Items from a dataset:

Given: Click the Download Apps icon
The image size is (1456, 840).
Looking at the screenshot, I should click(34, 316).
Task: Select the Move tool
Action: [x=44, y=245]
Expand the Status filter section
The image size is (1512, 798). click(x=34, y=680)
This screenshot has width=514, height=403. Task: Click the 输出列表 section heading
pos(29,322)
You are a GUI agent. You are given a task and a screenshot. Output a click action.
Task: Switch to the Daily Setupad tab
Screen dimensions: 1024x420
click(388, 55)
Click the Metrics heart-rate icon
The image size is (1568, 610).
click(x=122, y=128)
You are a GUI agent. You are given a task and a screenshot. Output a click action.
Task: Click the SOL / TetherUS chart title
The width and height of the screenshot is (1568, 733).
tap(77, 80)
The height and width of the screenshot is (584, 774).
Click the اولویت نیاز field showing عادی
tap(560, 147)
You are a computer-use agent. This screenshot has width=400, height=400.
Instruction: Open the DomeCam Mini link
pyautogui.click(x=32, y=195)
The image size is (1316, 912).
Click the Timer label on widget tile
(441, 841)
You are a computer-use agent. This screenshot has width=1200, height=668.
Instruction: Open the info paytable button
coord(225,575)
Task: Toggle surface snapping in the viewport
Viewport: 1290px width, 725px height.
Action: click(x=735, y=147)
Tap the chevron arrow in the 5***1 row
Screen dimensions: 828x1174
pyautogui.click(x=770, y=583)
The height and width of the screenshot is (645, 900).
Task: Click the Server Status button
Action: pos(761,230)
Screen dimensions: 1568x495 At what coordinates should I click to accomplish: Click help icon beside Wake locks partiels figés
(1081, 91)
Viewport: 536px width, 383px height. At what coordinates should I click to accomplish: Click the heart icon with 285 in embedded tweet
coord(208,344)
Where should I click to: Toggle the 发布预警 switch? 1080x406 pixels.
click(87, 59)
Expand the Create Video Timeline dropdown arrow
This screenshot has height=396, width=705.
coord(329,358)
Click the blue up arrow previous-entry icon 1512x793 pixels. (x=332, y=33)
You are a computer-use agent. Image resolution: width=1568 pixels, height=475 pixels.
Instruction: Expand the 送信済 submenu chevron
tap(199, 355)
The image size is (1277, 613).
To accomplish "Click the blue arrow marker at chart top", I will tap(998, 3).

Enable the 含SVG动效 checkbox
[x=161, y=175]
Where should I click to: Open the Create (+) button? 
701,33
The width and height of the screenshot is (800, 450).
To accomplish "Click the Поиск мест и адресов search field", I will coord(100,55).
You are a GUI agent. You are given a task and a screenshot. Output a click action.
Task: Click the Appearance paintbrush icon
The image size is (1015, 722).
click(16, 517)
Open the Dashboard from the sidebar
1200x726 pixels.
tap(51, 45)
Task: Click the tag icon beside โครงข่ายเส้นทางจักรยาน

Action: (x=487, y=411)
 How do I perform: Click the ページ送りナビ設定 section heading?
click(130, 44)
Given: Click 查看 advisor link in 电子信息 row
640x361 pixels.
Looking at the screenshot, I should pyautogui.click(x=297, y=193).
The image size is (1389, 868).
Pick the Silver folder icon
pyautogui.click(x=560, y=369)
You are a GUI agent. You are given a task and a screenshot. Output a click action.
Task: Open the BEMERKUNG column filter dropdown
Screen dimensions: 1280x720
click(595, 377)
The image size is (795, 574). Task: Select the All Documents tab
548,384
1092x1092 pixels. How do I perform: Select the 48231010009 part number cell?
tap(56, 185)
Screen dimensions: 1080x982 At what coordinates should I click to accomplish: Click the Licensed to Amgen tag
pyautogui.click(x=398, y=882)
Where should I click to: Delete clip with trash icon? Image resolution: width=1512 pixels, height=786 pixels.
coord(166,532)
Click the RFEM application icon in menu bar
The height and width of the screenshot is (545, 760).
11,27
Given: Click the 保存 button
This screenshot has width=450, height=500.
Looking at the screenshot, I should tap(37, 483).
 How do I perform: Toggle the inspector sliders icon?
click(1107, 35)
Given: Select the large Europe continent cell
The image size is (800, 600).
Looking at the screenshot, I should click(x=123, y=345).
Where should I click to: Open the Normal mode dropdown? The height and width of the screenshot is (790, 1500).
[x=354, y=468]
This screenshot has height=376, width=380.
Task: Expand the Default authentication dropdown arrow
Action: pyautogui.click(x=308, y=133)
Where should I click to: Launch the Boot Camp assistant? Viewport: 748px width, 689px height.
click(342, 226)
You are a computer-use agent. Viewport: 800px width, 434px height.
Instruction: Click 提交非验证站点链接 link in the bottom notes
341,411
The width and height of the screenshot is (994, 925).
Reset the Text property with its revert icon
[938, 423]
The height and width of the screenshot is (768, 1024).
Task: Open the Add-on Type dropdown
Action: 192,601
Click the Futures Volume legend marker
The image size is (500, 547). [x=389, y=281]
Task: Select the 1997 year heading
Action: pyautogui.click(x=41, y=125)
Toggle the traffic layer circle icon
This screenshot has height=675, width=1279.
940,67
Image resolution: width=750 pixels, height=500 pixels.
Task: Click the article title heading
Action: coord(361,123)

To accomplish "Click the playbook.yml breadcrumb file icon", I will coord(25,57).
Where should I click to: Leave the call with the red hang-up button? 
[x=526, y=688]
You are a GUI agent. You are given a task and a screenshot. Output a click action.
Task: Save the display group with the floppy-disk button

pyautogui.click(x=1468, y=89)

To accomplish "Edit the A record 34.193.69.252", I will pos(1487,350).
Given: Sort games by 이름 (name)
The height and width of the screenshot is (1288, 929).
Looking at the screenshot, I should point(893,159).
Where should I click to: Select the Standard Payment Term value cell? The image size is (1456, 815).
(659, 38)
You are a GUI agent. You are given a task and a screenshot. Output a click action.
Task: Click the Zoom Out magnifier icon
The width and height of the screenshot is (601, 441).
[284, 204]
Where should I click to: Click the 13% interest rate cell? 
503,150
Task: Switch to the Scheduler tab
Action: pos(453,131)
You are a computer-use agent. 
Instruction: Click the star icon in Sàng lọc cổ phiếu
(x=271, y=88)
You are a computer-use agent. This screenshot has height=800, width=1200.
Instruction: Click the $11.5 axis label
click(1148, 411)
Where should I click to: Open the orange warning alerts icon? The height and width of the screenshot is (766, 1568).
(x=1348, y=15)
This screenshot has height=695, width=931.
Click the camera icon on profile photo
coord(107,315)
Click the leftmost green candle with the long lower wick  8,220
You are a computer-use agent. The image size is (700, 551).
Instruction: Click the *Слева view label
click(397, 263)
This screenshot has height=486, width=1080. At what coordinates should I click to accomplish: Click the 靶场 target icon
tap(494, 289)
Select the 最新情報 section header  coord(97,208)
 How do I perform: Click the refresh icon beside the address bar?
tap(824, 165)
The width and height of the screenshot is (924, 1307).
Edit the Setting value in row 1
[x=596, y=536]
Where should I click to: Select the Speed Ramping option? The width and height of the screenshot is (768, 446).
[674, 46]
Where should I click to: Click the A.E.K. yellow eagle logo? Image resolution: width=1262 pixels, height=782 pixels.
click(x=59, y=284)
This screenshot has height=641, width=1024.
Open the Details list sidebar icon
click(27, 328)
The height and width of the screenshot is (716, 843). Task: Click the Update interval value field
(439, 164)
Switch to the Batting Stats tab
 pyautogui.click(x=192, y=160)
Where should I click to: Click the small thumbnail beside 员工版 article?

• Task to carry out: All entries are to be output exactly as they stand.

• Exercise solution:
Given: Click the Download Apps icon
The image size is (1456, 840).
Looking at the screenshot, I should click(34, 316).
Task: Select the Move tool
Action: [x=44, y=245]
Expand the Status filter section
The image size is (1512, 798). click(x=34, y=680)
This screenshot has width=514, height=403. Task: Click the 输出列表 section heading
pos(29,322)
You are a GUI agent. You are given a task and a screenshot. Output a click action.
Task: Switch to the Daily Setupad tab
Screen dimensions: 1024x420
click(388, 55)
Click the Metrics heart-rate icon
The image size is (1568, 610).
click(x=122, y=128)
You are a GUI agent. You are given a task and a screenshot. Output a click action.
Task: Click the SOL / TetherUS chart title
The width and height of the screenshot is (1568, 733).
tap(77, 80)
The height and width of the screenshot is (584, 774).
Click the اولویت نیاز field showing عادی
tap(560, 147)
You are a computer-use agent. This screenshot has width=400, height=400.
Instruction: Open the DomeCam Mini link
pyautogui.click(x=32, y=195)
The image size is (1316, 912).
Click the Timer label on widget tile
(441, 841)
You are a computer-use agent. This screenshot has width=1200, height=668.
Instruction: Open the info paytable button
coord(225,575)
Task: Toggle surface snapping in the viewport
Viewport: 1290px width, 725px height.
Action: click(x=735, y=147)
Tap the chevron arrow in the 5***1 row
Screen dimensions: 828x1174
pyautogui.click(x=770, y=583)
The height and width of the screenshot is (645, 900).
Task: Click the Server Status button
Action: pos(761,230)
Screen dimensions: 1568x495 At what coordinates should I click to accomplish: Click help icon beside Wake locks partiels figés
(1081, 91)
Viewport: 536px width, 383px height. At what coordinates should I click to accomplish: Click the heart icon with 285 in embedded tweet
coord(208,344)
Where should I click to: Toggle the 发布预警 switch? 1080x406 pixels.
click(87, 59)
Expand the Create Video Timeline dropdown arrow
This screenshot has height=396, width=705.
coord(329,358)
Click the blue up arrow previous-entry icon 1512x793 pixels. (x=332, y=33)
You are a computer-use agent. Image resolution: width=1568 pixels, height=475 pixels.
Instruction: Expand the 送信済 submenu chevron
tap(199, 355)
The image size is (1277, 613).
To accomplish "Click the blue arrow marker at chart top", I will tap(998, 3).

Enable the 含SVG动效 checkbox
[x=161, y=175]
Where should I click to: Open the Create (+) button? 
701,33
The width and height of the screenshot is (800, 450).
To accomplish "Click the Поиск мест и адресов search field", I will coord(100,55).
You are a GUI agent. You are given a task and a screenshot. Output a click action.
Task: Click the Appearance paintbrush icon
The image size is (1015, 722).
click(16, 517)
Open the Dashboard from the sidebar
1200x726 pixels.
tap(51, 45)
Task: Click the tag icon beside โครงข่ายเส้นทางจักรยาน

Action: (x=487, y=411)
 How do I perform: Click the ページ送りナビ設定 section heading?
click(130, 44)
Given: Click 查看 advisor link in 电子信息 row
640x361 pixels.
Looking at the screenshot, I should pyautogui.click(x=297, y=193).
The image size is (1389, 868).
Pick the Silver folder icon
pyautogui.click(x=560, y=369)
You are a GUI agent. You are given a task and a screenshot. Output a click action.
Task: Open the BEMERKUNG column filter dropdown
Screen dimensions: 1280x720
click(595, 377)
The image size is (795, 574). Task: Select the All Documents tab
548,384
1092x1092 pixels. How do I perform: Select the 48231010009 part number cell?
tap(56, 185)
Screen dimensions: 1080x982 At what coordinates should I click to accomplish: Click the Licensed to Amgen tag
pyautogui.click(x=398, y=882)
Where should I click to: Delete clip with trash icon? Image resolution: width=1512 pixels, height=786 pixels.
coord(166,532)
Click the RFEM application icon in menu bar
The height and width of the screenshot is (545, 760).
11,27
Given: Click the 保存 button
This screenshot has width=450, height=500.
Looking at the screenshot, I should tap(37, 483).
 How do I perform: Toggle the inspector sliders icon?
click(1107, 35)
Given: Select the large Europe continent cell
The image size is (800, 600).
Looking at the screenshot, I should click(x=123, y=345).
Where should I click to: Open the Normal mode dropdown? The height and width of the screenshot is (790, 1500).
[x=354, y=468]
This screenshot has height=376, width=380.
Task: Expand the Default authentication dropdown arrow
Action: pyautogui.click(x=308, y=133)
Where should I click to: Launch the Boot Camp assistant? Viewport: 748px width, 689px height.
click(342, 226)
You are a computer-use agent. Viewport: 800px width, 434px height.
Instruction: Click 提交非验证站点链接 link in the bottom notes
341,411
The width and height of the screenshot is (994, 925).
Reset the Text property with its revert icon
[938, 423]
The height and width of the screenshot is (768, 1024).
Task: Open the Add-on Type dropdown
Action: 192,601
Click the Futures Volume legend marker
The image size is (500, 547). [x=389, y=281]
Task: Select the 1997 year heading
Action: pyautogui.click(x=41, y=125)
Toggle the traffic layer circle icon
This screenshot has height=675, width=1279.
940,67
Image resolution: width=750 pixels, height=500 pixels.
Task: Click the article title heading
Action: coord(361,123)

To accomplish "Click the playbook.yml breadcrumb file icon", I will coord(25,57).
Where should I click to: Leave the call with the red hang-up button? 
[x=526, y=688]
You are a GUI agent. You are given a task and a screenshot. Output a click action.
Task: Save the display group with the floppy-disk button

pyautogui.click(x=1468, y=89)

To accomplish "Edit the A record 34.193.69.252", I will pos(1487,350).
Given: Sort games by 이름 (name)
The height and width of the screenshot is (1288, 929).
Looking at the screenshot, I should point(893,159).
Where should I click to: Select the Standard Payment Term value cell? The image size is (1456, 815).
(659, 38)
You are a GUI agent. You are given a task and a screenshot. Output a click action.
Task: Click the Zoom Out magnifier icon
The width and height of the screenshot is (601, 441).
[284, 204]
Where should I click to: Click the 13% interest rate cell? 
503,150
Task: Switch to the Scheduler tab
Action: pos(453,131)
You are a computer-use agent. 
Instruction: Click the star icon in Sàng lọc cổ phiếu
(x=271, y=88)
You are a computer-use agent. This screenshot has height=800, width=1200.
Instruction: Click the $11.5 axis label
click(1148, 411)
Where should I click to: Open the orange warning alerts icon? The height and width of the screenshot is (766, 1568).
(x=1348, y=15)
This screenshot has height=695, width=931.
Click the camera icon on profile photo
coord(107,315)
Click the leftmost green candle with the long lower wick  8,220
You are a computer-use agent. The image size is (700, 551).
Instruction: Click the *Слева view label
click(397, 263)
This screenshot has height=486, width=1080. At what coordinates should I click to accomplish: Click the 靶场 target icon
tap(494, 289)
Select the 最新情報 section header  coord(97,208)
 How do I perform: Click the refresh icon beside the address bar?
tap(824, 165)
The width and height of the screenshot is (924, 1307).
Edit the Setting value in row 1
[x=596, y=536]
Where should I click to: Select the Speed Ramping option? The width and height of the screenshot is (768, 446).
[674, 46]
Where should I click to: Click the A.E.K. yellow eagle logo? Image resolution: width=1262 pixels, height=782 pixels.
click(x=59, y=284)
This screenshot has height=641, width=1024.
Open the Details list sidebar icon
click(27, 328)
The height and width of the screenshot is (716, 843). Task: Click the Update interval value field
(439, 164)
Switch to the Batting Stats tab
 pyautogui.click(x=192, y=160)
Where should I click to: Click the small thumbnail beside 员工版 article?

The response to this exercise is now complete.